Applies To: Windows 7, Windows Server 2008 R2

Simple Network Management Protocol (SNMP) is a network protocol used to manage TCP/IP networks. In Windows, the SNMP service -- also known as the SNMP agent -- is used to provide status information about an SNMP host on a TCP/IP network.

SNMP provides security by using community names and SNMP authentication traps. An SNMP trap is an event notification message sent by the SNMP Trap service running on an SNMP host. The SNMP trap is sent to other SNMP hosts or to an SNMP management system, which are known as trap destinations.

You can restrict SNMP communications for the SNMP agent, allowing it to communicate with only a specific list of communities.

SNMP Security controls

Send authentication trap: Specifies whether to send an SNMP trap message to all trap destinations if this SNMP host receives an SNMP request from an SNMP host or community that is not listed on the Security tab. Authentication is the process of verifying that a host name or address is valid. When the SNMP agent receives a request that does not contain a known community name or that is not sent from a member of the acceptable hosts list, the SNMP agent sends an authentication trap message to one or more trap destinations, indicating the failure of authentication. This check box is selected by default.

Accepted community names: Lists the community names whose member SNMP hosts are authenticated to send SNMP requests to this computer. A community name acts as a password that is shared by one or more SNMP hosts.

Accepted community names are used to authenticate incoming messages only. To check outgoing messages, add the SNMP host as a trap destination on the Traps tab.

The SNMP Trap service requires at least one community name. Public is the default community name that is accepted in all SNMP implementations. You can add multiple community names, and delete or change the default community name. If an SNMP request is received from a community that is not on this list, the request will generate an authentication trap.

CautionCaution
If you remove all the community names including the default name Public, SNMP will not respond to any community names presented.

  • Add: Adds a community name and associated permissions to the list of communities that can send SNMP requests to this SNMP host. Use the following permission levels to specify how this SNMP host processes SNMP requests from a selected community:

    • None: Prevents this host from processing any SNMP requests.

    • Notify: Allows this host to send only SNMP traps to the community.

    • Read Only: Prevents this host from processing SNMP SET requests. SNMP managed objects have default values specified by the agent. Some applications may request to modify these values with the SNMP SET command.

    • Read Write: Allows this host to process SNMP SET requests.

    • Read Create: Allows this host to create new entries in the SNMP tables.

  • Edit: Provides a dialog box to edit the selected community name and its permissions.

  • Remove: Removes the selected community name from the list.

Accept SNMP packets from any host: Specifies that all SNMP packets from all SNMP hosts belonging to any community listed in Accepted community names are processed. No SNMP packets are rejected on the basis of the host name or IP address of the source host or the list of acceptable hosts. This check box is selected by default.

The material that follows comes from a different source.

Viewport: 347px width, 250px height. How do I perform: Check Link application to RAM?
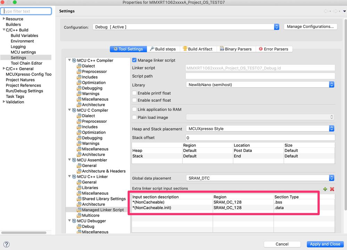tap(134, 109)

Accept SNMP packets from these hosts: Lists the SNMP hosts and SNMP management systems that can send SNMP requests to this SNMP host. This setting provides a higher level of security than use of a community name, which can contain a large group of hosts. You can add the names of any SNMP host or SNMP management system that belong to any community listed in Accepted community names. Only SNMP packets received from the hosts in this list are accepted. All other SNMP messages are rejected, and then authentication traps are sent.

  • Add: Adds a specific SNMP host name or SNMP management system to the list of acceptable sources.

  • Edit: Provides a dialog box to edit computer name or IP address of the selected SNMP host.

  • Remove: Removes the selected SNMP host or SNMP management system from the list.